§ **Bronfragment**
● ● ● ●

Vragen over volks- en taalidentiteit.                         September 2010

In de politieke communautaire discussies heeft men het steeds over Vlamingen en Franstaligen. (en af en toe ook eens over Duitstaligen). Let op het verschil: Nederlandstalige inwoners, heet men niet: Nederlandstaligen, maar ‘Vlamingen’; Franstalige inwoners, heet men ‘Franstaligen’ i.p.v. Walen, en Duitstalige Belgen: Duitstaligen.

Ook de Grondwet  heeft het over een Vlaamse, een Franstalige, en over een Duitstalige gemeenschap. Men kan zich vragen stellen over de toch wel verschillende identificatiebegrippen die men hier hanteert.  Bedoeld men bij “Vlaamse” de in ‘Vlaanderen wonende Belgen?  Heeft men het bij “Franse” enkel over de Franssprekenden? En men spreekt er niet over de “Duitse”- , maar wel over de “Duitstalige” gemeenschap?

Zou het kunnen dat men het Vlaming-zijn als een Volkgebonden identiteit, en de ‘anderen’ als  taalgebonden identiteiten beschouwt, zonder een volwaardige ‘volksidentiteit? Met andere woorden: Waarom heeft men het niet over een ‘Nederlandstalige-, Franstalige-, en Duitstalige gemeenschap?

Waarom zijn de Nederlandssprekende Belgen in Brussel ‘Vlamingen’ en geen ‘Nederlandstalige Brusselaars’, terwijl Fransprekende ingezetenen niet als ‘Walen’ maar als ‘Franstalige Brusselaars worden omschreven?

Waarom hebben maar twee van de drie gemeenschappen een eigen gewest, (er bestaat geen Duitstalig gewest) en is er zelfs een gewest (Brussel) dat geen eigen gemeenschap heeft, maar bestaat uit twee van de drie gemeenschappen, die op de koop toe, voor de persoonsgebonden materies niet onder de bevoegdheid van dat Brussels gewest vallen?

Is men Vlaming omdat men in Vlaanderen woont, of  Waal omdat men in Wallonië woont; of is de streektaal als voertaal hebben, daar eveneens een vereiste voor? Zo ja, waarom blijft een Nederlandstalige Belg in Brussel toch een Vlaming en is een Franstalige Brusselaar toch geen Waal?

Hoe is het uit te leggen dat de hoofdstad van het Vlaamse gewest, buiten het grondgebied van dat gewest ligt, binnen een ander gewest,het tweetalige hoofdstedelijk gewest Brussel?

● ● ● ●

§ **Fragment uit een dataset**
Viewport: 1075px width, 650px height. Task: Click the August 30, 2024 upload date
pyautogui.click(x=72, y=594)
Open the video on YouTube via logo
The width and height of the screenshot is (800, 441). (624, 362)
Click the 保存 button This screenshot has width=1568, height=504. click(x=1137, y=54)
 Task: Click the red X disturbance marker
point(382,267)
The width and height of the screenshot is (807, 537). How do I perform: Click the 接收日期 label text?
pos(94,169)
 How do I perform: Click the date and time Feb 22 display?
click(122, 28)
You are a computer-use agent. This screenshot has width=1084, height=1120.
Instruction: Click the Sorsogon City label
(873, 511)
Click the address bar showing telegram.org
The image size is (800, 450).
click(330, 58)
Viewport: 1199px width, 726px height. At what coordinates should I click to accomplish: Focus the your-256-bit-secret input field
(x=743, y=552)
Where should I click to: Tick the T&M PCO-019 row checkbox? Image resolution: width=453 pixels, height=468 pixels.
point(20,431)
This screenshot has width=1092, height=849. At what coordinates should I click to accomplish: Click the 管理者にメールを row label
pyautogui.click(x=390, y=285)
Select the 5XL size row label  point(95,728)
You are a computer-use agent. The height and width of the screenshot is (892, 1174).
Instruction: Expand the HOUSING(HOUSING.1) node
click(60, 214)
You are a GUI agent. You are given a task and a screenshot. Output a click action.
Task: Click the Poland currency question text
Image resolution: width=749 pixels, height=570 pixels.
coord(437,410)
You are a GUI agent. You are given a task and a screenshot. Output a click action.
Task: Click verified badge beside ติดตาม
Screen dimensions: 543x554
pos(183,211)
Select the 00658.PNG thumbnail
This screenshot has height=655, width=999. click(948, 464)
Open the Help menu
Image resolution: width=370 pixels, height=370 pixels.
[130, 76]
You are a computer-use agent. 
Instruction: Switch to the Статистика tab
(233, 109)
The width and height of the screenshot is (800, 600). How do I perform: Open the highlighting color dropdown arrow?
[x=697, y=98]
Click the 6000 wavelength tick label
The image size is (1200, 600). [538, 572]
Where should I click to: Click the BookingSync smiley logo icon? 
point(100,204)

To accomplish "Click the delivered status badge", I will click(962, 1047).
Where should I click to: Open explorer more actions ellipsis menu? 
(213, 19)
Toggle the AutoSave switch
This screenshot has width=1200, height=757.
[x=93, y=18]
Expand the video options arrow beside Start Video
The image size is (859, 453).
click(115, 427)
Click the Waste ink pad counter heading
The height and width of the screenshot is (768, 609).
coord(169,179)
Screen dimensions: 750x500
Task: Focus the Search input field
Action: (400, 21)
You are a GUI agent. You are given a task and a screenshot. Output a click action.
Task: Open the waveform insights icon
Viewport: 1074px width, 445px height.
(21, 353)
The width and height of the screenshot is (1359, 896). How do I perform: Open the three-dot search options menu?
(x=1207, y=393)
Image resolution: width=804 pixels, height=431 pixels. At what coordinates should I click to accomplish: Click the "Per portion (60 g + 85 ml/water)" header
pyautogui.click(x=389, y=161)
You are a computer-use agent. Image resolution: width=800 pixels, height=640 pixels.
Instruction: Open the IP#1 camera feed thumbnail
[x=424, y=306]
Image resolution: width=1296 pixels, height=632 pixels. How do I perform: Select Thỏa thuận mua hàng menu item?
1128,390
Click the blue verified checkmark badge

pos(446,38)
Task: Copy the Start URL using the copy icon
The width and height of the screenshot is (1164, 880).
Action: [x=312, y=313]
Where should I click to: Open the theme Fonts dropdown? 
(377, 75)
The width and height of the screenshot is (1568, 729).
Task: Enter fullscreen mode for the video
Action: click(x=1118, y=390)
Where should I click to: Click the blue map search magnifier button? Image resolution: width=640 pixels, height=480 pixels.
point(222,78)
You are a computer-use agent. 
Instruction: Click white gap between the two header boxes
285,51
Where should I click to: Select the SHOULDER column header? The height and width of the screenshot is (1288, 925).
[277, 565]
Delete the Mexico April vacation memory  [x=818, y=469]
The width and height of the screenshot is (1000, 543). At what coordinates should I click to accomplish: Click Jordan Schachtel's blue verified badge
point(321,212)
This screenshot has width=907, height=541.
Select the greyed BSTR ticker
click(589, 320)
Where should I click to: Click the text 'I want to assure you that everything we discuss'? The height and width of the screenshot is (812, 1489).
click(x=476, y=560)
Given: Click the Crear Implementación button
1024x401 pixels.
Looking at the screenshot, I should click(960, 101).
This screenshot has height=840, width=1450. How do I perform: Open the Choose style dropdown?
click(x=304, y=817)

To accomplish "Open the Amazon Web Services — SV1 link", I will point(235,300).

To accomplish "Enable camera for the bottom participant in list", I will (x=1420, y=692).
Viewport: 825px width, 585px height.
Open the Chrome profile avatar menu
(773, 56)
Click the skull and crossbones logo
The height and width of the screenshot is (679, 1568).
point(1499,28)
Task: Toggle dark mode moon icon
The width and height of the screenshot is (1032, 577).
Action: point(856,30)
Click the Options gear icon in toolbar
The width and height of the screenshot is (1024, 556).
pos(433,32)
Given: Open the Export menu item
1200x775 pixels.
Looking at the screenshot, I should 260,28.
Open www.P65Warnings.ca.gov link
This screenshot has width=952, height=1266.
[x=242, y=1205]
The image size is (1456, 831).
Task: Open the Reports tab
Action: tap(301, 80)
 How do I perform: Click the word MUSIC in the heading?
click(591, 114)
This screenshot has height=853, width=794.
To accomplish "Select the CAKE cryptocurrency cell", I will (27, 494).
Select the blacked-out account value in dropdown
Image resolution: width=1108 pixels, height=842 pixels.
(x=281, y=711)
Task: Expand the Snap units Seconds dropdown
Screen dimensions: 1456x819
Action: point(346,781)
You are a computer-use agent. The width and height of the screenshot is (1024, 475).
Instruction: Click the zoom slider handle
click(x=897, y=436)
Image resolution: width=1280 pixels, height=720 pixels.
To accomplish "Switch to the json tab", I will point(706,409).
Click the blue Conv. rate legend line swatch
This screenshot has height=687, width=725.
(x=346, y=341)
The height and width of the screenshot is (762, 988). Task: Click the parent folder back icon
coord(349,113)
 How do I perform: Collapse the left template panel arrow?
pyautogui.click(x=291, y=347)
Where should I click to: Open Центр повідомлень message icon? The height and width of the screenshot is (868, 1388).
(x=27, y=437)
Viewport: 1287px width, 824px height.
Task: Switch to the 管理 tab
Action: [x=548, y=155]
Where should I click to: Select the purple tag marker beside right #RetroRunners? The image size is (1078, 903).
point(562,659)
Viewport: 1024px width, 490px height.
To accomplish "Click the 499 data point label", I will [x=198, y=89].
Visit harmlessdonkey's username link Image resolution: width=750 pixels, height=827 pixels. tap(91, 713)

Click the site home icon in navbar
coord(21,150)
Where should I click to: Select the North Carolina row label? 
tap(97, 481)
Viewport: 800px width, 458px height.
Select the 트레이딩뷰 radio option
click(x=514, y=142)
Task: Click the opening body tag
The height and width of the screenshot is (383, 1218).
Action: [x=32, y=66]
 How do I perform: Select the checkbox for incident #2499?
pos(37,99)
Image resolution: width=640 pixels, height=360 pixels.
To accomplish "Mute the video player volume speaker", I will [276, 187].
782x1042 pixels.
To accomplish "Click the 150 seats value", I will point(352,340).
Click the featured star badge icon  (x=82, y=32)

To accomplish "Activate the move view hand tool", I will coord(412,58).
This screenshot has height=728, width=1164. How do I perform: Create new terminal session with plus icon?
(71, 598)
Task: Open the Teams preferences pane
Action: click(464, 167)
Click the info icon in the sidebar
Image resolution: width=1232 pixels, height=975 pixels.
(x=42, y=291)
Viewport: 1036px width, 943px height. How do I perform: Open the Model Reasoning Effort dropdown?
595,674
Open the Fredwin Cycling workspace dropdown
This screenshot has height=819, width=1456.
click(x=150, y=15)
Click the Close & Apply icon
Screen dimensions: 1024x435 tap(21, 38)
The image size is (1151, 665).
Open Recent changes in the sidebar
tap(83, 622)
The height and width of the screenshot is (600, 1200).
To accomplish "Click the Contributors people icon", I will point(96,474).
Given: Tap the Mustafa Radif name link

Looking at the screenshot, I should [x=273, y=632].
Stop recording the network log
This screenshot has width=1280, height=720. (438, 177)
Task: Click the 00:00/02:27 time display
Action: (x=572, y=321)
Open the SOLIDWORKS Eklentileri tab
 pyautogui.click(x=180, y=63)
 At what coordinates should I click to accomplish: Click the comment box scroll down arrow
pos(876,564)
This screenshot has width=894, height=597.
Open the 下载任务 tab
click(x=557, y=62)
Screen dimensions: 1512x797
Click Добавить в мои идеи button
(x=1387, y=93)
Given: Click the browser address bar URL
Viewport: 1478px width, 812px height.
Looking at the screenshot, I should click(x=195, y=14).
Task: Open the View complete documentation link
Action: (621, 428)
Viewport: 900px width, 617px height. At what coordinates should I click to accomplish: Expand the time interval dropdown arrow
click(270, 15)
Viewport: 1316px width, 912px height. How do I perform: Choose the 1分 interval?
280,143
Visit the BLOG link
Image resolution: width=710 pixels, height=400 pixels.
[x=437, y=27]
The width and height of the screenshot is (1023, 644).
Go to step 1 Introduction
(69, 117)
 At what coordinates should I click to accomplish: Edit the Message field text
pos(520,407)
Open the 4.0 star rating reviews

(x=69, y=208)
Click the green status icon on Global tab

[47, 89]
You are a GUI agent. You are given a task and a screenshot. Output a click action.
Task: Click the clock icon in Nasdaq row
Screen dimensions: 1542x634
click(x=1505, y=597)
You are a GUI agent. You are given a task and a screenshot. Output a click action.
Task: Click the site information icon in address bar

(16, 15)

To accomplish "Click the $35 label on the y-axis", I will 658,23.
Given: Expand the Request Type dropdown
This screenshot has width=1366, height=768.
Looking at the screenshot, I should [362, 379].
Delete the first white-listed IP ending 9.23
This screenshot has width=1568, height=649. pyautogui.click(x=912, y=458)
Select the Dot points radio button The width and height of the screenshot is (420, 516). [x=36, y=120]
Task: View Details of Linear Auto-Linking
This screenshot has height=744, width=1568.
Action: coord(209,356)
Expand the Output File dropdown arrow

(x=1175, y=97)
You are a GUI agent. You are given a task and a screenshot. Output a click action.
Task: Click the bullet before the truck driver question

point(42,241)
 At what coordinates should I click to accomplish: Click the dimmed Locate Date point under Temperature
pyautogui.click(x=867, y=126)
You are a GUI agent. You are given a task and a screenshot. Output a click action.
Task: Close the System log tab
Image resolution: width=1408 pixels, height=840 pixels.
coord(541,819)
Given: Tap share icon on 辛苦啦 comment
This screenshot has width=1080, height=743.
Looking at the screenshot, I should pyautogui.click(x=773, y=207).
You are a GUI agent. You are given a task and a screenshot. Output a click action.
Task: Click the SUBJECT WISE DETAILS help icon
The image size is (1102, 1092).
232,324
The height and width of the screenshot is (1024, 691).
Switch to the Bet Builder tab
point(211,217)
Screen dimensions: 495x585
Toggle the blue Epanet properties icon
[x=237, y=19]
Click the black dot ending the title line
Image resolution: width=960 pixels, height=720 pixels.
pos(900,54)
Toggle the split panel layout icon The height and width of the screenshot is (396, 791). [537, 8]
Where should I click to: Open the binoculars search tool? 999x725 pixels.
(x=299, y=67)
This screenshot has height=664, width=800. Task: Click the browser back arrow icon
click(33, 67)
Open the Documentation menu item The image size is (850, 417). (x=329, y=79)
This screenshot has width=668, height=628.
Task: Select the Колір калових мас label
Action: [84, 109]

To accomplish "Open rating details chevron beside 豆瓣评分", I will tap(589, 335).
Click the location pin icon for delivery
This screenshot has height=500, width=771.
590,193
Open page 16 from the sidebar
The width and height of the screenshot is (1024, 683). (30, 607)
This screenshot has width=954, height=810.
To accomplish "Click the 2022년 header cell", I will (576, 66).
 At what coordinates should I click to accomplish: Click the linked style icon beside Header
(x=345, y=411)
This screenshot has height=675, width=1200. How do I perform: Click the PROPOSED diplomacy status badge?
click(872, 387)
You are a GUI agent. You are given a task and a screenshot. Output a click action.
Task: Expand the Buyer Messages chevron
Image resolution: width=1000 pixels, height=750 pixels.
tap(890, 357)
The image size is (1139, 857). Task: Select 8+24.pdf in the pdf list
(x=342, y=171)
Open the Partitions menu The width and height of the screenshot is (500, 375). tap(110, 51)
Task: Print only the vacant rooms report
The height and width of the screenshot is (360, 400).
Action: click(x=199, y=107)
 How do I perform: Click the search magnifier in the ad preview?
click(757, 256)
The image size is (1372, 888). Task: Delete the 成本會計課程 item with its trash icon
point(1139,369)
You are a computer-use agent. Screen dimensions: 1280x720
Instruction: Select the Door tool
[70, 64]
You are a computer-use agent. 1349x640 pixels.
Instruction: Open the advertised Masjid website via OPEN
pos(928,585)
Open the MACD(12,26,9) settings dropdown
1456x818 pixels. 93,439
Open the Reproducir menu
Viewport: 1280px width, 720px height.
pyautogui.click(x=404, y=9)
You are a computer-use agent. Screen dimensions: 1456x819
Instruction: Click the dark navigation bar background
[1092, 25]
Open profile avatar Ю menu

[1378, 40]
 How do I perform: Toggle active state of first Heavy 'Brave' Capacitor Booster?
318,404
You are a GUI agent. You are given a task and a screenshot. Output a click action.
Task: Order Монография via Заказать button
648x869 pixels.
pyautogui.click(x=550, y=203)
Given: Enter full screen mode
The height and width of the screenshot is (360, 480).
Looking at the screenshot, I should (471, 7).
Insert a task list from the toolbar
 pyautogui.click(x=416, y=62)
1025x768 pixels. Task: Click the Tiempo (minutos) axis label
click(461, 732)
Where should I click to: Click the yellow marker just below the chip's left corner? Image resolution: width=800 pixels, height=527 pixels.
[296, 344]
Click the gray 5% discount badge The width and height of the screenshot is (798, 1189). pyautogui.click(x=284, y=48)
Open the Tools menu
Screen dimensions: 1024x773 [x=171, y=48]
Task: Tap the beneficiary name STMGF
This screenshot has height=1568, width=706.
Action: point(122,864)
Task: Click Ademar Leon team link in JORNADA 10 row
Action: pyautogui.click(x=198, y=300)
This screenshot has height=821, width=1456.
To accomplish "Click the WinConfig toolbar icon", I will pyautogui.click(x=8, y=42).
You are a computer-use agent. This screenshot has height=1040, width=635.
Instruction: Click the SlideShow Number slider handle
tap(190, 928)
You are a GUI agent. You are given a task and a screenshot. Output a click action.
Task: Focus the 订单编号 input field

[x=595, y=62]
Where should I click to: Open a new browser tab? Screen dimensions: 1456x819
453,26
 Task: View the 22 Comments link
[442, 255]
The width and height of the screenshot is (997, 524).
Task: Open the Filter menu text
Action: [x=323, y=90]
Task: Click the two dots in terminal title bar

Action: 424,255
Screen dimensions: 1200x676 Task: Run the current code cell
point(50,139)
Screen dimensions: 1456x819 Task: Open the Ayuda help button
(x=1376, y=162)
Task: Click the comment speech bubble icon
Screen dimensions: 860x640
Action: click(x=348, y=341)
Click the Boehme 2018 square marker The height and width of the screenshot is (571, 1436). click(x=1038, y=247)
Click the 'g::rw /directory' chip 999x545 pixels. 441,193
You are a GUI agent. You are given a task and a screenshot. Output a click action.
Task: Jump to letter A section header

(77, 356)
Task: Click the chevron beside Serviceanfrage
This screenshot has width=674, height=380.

● ● ● ●

§ **Uit te voeren**
A. Schrijf een stuk uit de tekst over volks- en taalidentiteit letterlijk over, te beginnen bij "Vragen over volks- en" en doorlopend tot en met "Duitstalige Belgen: Duitstaligen.".
B. Geef de regels van de lijst woordelijk opnieuw weer, vanaf het begin van de lijst tot en met de regel met "pos(94,169)".

§ **Oplossingen per opdracht**
A.
Vragen over volks- en taalidentiteit.                         September 2010

In de politieke communautaire discussies heeft men het steeds over Vlamingen en Franstaligen. (en af en toe ook eens over Duitstaligen). Let op het verschil: Nederlandstalige inwoners, heet men niet: Nederlandstaligen, maar ‘Vlamingen’; Franstalige inwoners, heet men ‘Franstaligen’ i.p.v. Walen, en Duitstalige Belgen: Duitstaligen.

B.
Viewport: 1075px width, 650px height. Task: Click the August 30, 2024 upload date
pyautogui.click(x=72, y=594)
Open the video on YouTube via logo
The width and height of the screenshot is (800, 441). (624, 362)
Click the 保存 button This screenshot has width=1568, height=504. click(x=1137, y=54)
 Task: Click the red X disturbance marker
point(382,267)
The width and height of the screenshot is (807, 537). How do I perform: Click the 接收日期 label text?
pos(94,169)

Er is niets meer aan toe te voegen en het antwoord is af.